Nuty naszych serc - Rozdział 8
Wiadomość o chorobie spadła na mnie jak grom z jasnego nieba, ale jednocześnie... nie czułem w tym momencie absolutnie nic. Zupełnie, jakby ta sprawa mnie nie dotyczyła i jakby to nie mnie właśnie oświadczono, że jestem prawdopodobnie śmiertelnie chory. Widziałem ból na twarzy Tommy'ego i nie rozumiałem, dlaczego tak bardzo go to boli. Zastanawiałem się, co mam teraz zrobić, żeby jakoś ulżyć z tą wiedzą jemu i mojej mamie ale tak na prawdę... nie wiedziałem absolutnie nic więcej. W głowie miałem nagle kompletną pustkę.
-To chłoniak Hotgkina, stosunkowo uleczalny, może udać nam się całkowicie pana wyleczyć, jeśli od razu zdecyduje się pan na konsultacje z onkologiem i rozpoczęcie chemioterapii. Przykro mi, że dowiedział pan się o tym w taki sposób i po takich przeżyciach, jednak ważne jest, żebyśmy jak najwcześniej się tym zajęli, w przeciwnym razie nie uda się nam pana wyleczyć. Wcześnie wykryty rak to ogromna szansa na przeżycie dla tak młodego i silnego organizmu, jak pański. Zaraz poproszę naszego onkologa, aby...

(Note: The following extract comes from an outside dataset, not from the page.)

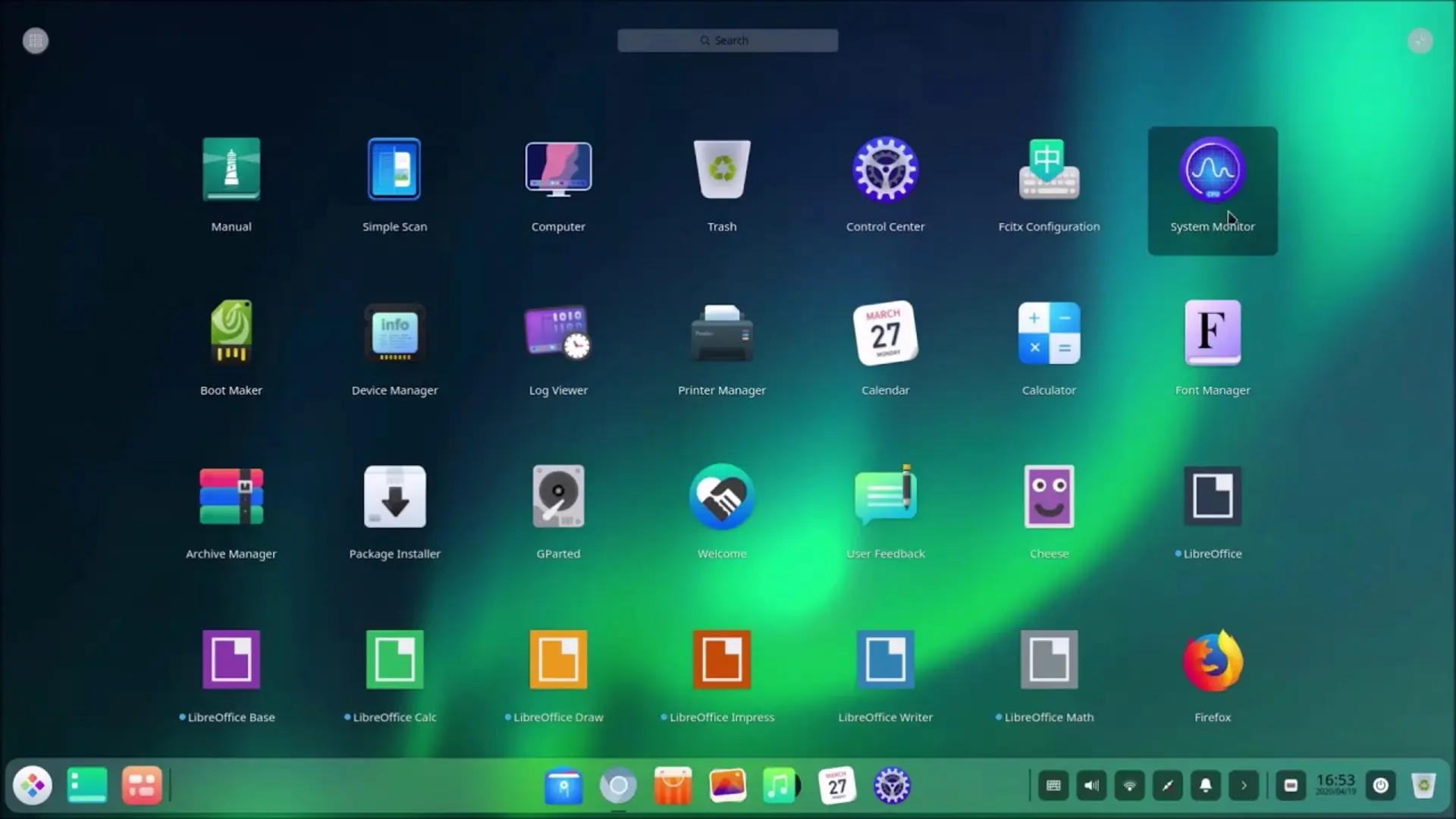Launch Control Center from the app grid

point(885,171)
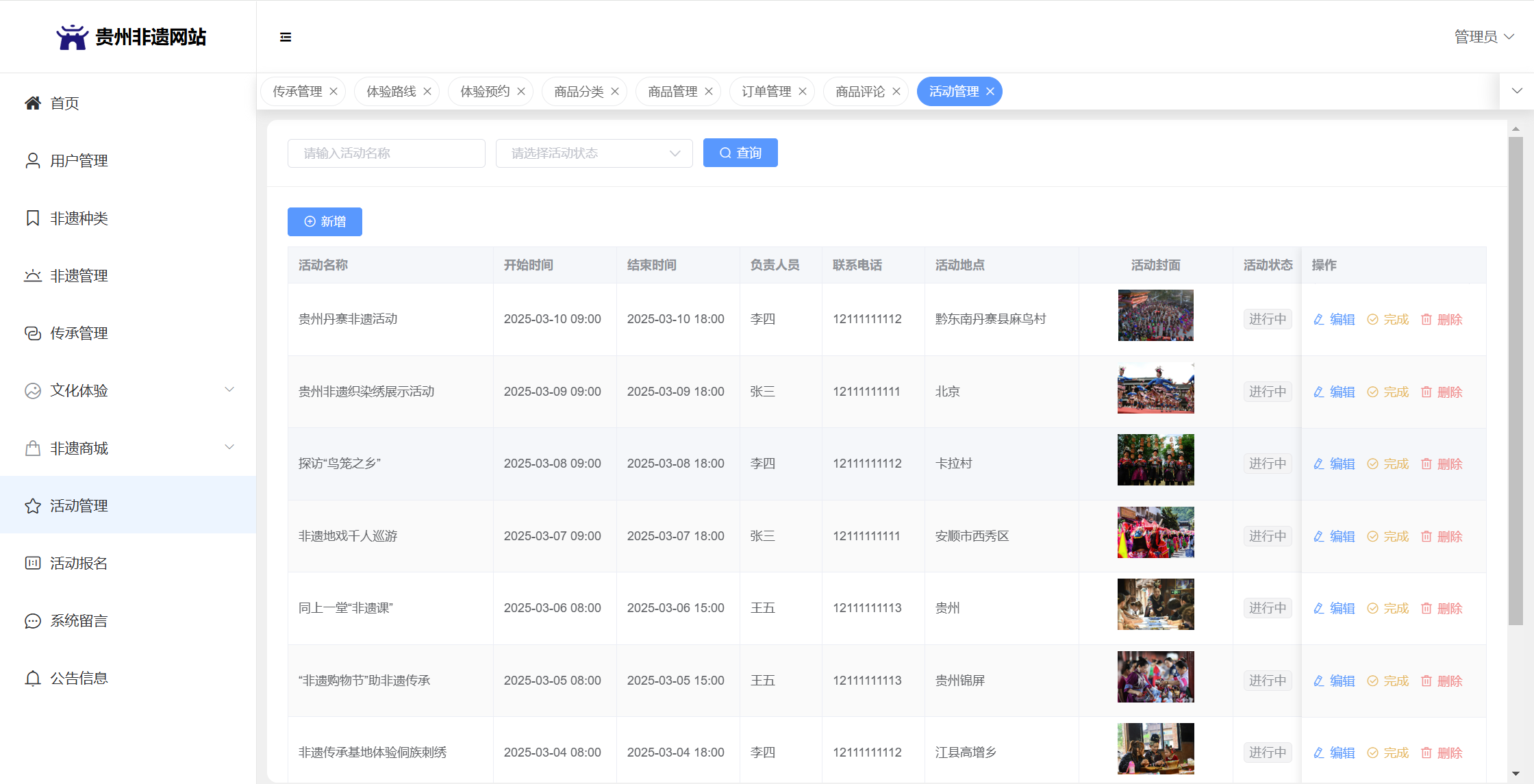Click the 新增 button
Image resolution: width=1534 pixels, height=784 pixels.
[325, 222]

Lekarka mówiła coś dalej, jednak ja już jej nie słuchałem. Nie myślałem nawet o tym, że za chwilę umrę i że w teorii jest to dla mnie wyrok śmierci - nawet, jeśli rak często jest uleczalny to nie znaczy to, że mnie również uda się wyleczyć. W końcu w tych statystykach są też ludzie, którym się nie udało, prawda?
Przeniosłem wzrok na Tommy'ego i zastanawiałem się, co teraz będzie, kiedy zabraknie go w moim życiu? Był mi bardzo bliski i miałem nadzieję, że go nie stracę ale jednocześnie wiedziałem, że nie mam na to absolutnie żadnego wpływu a poza tym... kto będzie trwał przy umierającym koledze? Raczej nikt. Czy to ostatni raz, kiedy go widzę? Czy ostatnim, co pozostanie mi po nim w pamięci, będzie jego zmartwiony wzrok i twarz wykrzywiona bólem? Miałem ogromną nadzieję, że pozwoli mi jeszcze raz zobaczyć jego radosny uśmiech, zanim pozostawi mnie na zawsze za sobą i odejdzie drogą, na której nawet, jeśli przeżyję - nigdy nie będę w stanie go dogonić.
Po gwałcie i upokorzeniu, jakie ostatnio przeszedłem, nie bałem się aż tak bardzo i chociaż było to dla mnie okropne i szczerze mówiąc modliłem się, by móc cofnąć czas i nigdy w życiu nie dopuścić, by to się wydarzyło, to dopiero teraz poczułem się faktycznie beznadziejnie. Myśl, że prawdopodobnie już nigdy w życiu nie zobaczę mojego drogiego przyjaciela i to, że nie uda mi się zobaczyć, jak robi on ogromną karierę w świecie muzyki, którą miał przecież już praktycznie zagwarantowaną.
-Adam, słuchasz?
Usłyszałem i zamrugałem szybko, wyrywając się z zamyślenia. Tommy pochylał się nade mną i mówię wam, że chciałbym co rano móc budzić się i widzieć jego twarz. No cóż, nie każdy może dostać to, czego by chciał, prawda?
-Tak, przepraszam. Jestem trochę zmęczony.
Blondyn pokiwał głową i złapał mnie mocno za dłoń, czym trochę mnie zaskoczył, po czym spojrzał mi prosto w oczy ale nie było w nich współczucia - tylko pewność i siła, jakiej się w tym momencie po nim nie spodziewałem. Nie powiem, zaskoczyło mnie to.
-Nie martw się, Adam. Przejdziemy przez to razem. Pomogę ci i wyzdrowiejesz, dobrze?
Aż nie wiedziałem, co mam powiedzieć. Tommy nachylił się nade mną i pocałował mnie w czoło, co tak bardzo wbiło mnie w ziemię, że nie byłem już w stanie nic powiedzieć. Chłopak wstał ze swojego miejsca i wyszedł mówiąc jeszcze, że idzie coś zjeść a ja w tym czasie mam zasnąć, bo gdy wróci chce mnie widzieć chrapiącego w głębokim śnie.
Tommy... czym ty mnie jeszcze zaskoczysz?